老僧睜開洇潤的雙眼,冷冷寒光刺向棋盤對面:

“玉京公主真是好興致!湖廣大旱,哀鴻遍野,你不呆在宮中享福,卻跑到深山野林消遣小老兒來了!”

秦秾華笑道:“我是來祈雨的。”

“公主認為,一個不信神佛,不拜鬼神的人,也能祈來救命之雨?”

“不如我們打一個賭,酉時之前,雨來了,我就取走此處一物。”

“雨沒來呢?”

“雨沒來,我就皈依佛門。

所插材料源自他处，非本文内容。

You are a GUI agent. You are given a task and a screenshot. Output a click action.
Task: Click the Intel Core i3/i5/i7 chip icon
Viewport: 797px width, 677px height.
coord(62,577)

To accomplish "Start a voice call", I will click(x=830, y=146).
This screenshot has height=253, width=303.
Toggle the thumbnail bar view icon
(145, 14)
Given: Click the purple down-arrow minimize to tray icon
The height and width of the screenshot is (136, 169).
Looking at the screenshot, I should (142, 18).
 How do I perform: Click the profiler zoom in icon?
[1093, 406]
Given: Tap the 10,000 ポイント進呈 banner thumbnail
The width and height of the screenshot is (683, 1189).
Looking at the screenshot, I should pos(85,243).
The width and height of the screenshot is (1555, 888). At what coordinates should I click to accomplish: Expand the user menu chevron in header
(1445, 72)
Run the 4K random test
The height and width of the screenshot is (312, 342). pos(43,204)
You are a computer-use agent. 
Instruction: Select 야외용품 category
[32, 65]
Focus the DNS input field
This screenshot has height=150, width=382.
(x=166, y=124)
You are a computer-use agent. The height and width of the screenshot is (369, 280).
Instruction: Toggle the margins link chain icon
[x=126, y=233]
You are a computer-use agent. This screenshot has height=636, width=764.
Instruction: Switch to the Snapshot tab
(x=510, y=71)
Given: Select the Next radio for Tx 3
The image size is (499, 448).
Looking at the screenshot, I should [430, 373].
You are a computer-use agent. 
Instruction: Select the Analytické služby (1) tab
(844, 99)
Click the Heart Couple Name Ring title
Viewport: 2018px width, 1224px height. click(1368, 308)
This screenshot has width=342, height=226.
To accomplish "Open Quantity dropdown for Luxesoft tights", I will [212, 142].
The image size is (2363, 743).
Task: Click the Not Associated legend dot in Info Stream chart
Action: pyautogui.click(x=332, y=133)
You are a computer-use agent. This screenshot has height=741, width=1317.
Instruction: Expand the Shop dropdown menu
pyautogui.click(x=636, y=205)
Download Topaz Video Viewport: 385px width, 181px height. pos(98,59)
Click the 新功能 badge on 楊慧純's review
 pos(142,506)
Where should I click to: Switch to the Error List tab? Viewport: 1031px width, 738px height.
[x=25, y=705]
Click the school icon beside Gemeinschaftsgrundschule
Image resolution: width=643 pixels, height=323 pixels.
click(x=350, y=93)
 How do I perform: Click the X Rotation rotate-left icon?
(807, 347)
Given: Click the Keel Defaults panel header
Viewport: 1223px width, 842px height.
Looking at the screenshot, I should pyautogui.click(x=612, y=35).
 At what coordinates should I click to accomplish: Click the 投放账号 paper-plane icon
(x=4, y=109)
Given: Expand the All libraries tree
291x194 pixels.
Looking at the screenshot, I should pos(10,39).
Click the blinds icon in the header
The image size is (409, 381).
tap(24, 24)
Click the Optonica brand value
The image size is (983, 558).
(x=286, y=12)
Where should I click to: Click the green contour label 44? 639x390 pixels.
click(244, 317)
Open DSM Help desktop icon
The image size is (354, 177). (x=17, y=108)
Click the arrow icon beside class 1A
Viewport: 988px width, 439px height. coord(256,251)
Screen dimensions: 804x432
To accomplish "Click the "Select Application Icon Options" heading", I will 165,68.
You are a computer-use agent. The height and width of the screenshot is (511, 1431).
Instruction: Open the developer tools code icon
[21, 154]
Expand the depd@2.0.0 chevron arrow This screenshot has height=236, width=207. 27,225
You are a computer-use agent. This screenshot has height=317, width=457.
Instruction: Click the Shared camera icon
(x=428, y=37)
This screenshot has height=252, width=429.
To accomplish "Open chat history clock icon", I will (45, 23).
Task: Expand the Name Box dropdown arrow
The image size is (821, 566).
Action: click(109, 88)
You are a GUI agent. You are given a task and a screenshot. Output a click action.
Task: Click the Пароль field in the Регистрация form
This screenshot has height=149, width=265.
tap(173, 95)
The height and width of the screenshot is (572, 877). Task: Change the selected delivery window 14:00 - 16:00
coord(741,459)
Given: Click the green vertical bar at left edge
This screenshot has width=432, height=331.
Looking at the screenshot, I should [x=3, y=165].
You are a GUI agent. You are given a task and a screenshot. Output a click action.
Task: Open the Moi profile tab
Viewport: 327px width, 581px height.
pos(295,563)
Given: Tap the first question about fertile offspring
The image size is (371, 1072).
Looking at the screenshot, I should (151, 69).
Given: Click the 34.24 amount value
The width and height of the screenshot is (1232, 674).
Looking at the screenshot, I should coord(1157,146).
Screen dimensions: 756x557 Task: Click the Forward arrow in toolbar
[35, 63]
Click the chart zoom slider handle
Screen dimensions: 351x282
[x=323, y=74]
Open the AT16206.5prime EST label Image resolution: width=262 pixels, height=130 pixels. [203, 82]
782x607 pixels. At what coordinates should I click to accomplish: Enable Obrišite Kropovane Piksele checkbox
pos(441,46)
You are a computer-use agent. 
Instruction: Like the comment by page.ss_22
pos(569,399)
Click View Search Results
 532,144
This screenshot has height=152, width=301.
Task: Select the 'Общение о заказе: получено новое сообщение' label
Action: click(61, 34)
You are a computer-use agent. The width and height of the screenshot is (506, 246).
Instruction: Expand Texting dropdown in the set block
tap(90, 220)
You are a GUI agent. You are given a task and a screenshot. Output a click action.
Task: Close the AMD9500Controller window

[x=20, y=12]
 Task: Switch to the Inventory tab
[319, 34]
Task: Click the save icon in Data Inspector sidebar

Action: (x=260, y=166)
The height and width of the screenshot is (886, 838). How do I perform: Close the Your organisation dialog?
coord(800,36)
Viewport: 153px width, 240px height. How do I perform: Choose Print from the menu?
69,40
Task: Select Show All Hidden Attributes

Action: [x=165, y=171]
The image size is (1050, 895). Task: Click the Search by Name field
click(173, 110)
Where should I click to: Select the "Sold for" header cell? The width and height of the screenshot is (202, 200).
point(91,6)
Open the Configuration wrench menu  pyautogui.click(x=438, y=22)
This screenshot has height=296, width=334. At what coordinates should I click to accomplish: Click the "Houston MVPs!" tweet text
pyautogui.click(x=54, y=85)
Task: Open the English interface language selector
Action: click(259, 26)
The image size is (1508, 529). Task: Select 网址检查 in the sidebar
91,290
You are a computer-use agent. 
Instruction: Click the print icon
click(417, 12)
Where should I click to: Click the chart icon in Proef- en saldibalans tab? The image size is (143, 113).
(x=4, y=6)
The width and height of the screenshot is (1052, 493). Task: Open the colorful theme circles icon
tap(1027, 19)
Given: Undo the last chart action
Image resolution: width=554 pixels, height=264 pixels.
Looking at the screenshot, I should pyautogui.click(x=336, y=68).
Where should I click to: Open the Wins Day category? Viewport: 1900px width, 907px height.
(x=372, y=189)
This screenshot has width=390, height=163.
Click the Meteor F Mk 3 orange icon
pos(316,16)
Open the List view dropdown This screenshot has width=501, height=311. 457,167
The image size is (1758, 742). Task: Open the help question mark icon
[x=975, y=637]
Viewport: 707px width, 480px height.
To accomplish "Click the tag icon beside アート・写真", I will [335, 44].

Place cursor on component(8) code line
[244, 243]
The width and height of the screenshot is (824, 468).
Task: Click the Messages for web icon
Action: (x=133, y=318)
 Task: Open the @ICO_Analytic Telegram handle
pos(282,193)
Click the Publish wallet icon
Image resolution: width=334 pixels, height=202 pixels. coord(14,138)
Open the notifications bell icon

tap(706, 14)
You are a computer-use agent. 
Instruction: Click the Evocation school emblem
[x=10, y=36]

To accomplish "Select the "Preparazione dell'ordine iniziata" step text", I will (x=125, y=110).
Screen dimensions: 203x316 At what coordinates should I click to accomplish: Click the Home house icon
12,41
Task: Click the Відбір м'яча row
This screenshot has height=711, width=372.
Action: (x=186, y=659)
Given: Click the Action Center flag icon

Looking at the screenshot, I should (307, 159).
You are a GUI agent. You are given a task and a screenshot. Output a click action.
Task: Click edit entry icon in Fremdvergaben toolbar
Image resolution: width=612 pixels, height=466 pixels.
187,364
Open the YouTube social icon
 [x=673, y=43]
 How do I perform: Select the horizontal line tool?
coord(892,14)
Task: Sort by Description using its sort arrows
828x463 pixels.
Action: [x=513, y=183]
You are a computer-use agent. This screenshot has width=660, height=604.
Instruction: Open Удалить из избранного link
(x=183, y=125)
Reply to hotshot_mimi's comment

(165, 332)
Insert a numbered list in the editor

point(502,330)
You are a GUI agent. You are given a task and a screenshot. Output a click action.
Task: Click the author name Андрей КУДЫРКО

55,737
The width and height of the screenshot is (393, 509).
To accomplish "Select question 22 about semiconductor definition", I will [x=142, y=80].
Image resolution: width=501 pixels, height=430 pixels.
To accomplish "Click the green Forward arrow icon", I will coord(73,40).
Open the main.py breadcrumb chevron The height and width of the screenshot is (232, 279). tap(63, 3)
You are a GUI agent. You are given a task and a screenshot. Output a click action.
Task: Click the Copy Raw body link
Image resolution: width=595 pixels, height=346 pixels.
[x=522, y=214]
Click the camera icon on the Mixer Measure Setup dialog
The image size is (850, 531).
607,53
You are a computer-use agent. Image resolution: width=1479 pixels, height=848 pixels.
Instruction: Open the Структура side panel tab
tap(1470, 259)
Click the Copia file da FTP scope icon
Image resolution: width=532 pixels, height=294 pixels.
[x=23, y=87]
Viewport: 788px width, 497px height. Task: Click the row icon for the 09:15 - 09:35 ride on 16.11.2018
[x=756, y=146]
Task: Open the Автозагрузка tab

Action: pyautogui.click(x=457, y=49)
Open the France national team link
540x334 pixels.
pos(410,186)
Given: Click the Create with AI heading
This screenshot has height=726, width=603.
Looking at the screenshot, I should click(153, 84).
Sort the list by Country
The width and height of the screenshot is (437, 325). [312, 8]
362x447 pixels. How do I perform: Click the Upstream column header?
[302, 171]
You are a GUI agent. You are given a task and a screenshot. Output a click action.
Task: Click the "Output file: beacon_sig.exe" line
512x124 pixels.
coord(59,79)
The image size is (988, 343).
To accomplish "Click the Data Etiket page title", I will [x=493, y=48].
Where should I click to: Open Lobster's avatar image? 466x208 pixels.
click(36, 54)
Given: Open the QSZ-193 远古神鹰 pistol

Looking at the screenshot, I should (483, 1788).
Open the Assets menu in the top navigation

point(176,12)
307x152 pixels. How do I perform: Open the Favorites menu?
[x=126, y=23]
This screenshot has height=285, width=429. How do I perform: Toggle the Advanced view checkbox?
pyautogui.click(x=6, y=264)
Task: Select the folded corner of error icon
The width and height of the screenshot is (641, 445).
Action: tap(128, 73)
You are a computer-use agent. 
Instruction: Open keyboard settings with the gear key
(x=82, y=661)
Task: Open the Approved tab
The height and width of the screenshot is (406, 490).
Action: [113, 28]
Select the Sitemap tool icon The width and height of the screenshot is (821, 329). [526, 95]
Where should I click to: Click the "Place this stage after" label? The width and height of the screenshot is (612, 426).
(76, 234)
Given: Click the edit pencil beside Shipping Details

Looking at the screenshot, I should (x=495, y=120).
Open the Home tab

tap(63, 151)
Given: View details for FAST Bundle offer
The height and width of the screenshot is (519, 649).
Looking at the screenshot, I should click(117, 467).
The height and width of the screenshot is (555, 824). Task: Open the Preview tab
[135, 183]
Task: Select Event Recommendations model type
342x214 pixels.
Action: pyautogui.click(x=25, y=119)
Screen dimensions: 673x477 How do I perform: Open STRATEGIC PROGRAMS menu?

”

老僧拍腿冷笑:“好!我倒要看看,到時你會如何詭辯!”

“離酉時還有一段時間,不如再來兩局?”

“來!”

黑白棋子你來我往,低沉疏鐘停了又響,不知過了多久,天邊外傳來一聲孤鶴清鳴。

一顆雨滴砸進枯黃草叢,如蟋蟀葉間彈躍。

老僧握著白子的枯手懸停半空,怔怔望向亭外萬壑空濛。

秋雨如注,從青檐綠瓦飛瀉而下,砸入幹燥土地。雨氣撲鼻,帶來幽幽草葉芳香。

天地,轉瞬變了顏色。

“我又贏了。”

秦秾華放下一子,將棋盤上的白子又一次溫柔絞殺。

老僧推開價值千金的天地棋盤,頹然道:“……你拿走吧。”

“我要的不是此物。”

秦秾華看著老僧的一雙精明鷹眼,緩緩道:

“我要的,是從白丁之身起家,聚天下財富,數渡西洋,剿水寇平海波的海商鄭松川。”

老僧沉默良久,說:

“小老兒人痛失愛女,尋仇多年卻一無所獲,如今早已心如死灰。一往無前的鄭松川再也不會回來了……公主還是另尋他人吧。”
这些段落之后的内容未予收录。